▸ PROBLEM DESCRIPTION
Some lines hold the string "agent". Copy all of them from the material that follows.

▸ PROVIDED RECORDS
- Opening Delimiter -

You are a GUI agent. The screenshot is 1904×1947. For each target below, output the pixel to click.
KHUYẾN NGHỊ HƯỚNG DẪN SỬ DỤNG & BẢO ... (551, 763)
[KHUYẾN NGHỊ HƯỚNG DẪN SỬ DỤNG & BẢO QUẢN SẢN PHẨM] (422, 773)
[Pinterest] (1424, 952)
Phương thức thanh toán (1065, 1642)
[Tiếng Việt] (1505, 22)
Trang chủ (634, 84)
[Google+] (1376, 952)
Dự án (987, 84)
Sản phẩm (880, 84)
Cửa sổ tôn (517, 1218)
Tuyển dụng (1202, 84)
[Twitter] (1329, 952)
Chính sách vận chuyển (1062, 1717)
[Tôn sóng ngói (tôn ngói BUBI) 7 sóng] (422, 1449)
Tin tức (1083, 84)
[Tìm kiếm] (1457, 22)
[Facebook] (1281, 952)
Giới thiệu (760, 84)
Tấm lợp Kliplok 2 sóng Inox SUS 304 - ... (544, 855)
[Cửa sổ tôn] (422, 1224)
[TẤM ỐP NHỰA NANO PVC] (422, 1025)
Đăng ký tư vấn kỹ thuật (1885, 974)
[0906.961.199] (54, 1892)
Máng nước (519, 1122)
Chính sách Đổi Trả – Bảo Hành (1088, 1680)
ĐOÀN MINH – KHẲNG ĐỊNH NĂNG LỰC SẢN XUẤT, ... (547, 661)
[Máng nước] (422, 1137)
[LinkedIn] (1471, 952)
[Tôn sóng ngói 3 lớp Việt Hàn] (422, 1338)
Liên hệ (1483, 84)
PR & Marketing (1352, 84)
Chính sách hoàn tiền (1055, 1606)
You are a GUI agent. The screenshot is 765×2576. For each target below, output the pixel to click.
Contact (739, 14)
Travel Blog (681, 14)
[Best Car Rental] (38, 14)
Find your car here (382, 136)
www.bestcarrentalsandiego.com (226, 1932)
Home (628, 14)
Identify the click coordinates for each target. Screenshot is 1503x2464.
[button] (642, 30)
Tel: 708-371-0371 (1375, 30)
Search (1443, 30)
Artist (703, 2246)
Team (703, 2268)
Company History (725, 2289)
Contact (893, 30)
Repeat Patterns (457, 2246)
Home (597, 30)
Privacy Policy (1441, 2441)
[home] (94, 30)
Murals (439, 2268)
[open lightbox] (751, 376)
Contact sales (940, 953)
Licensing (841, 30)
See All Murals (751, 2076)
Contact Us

- Closing Delimiter -

▸ YOUR SOLUTION
You are a GUI agent. The screenshot is 1904×1947. For each target below, output the pixel to click.
You are a GUI agent. The screenshot is 765×2576. For each target below, output the pixel to click.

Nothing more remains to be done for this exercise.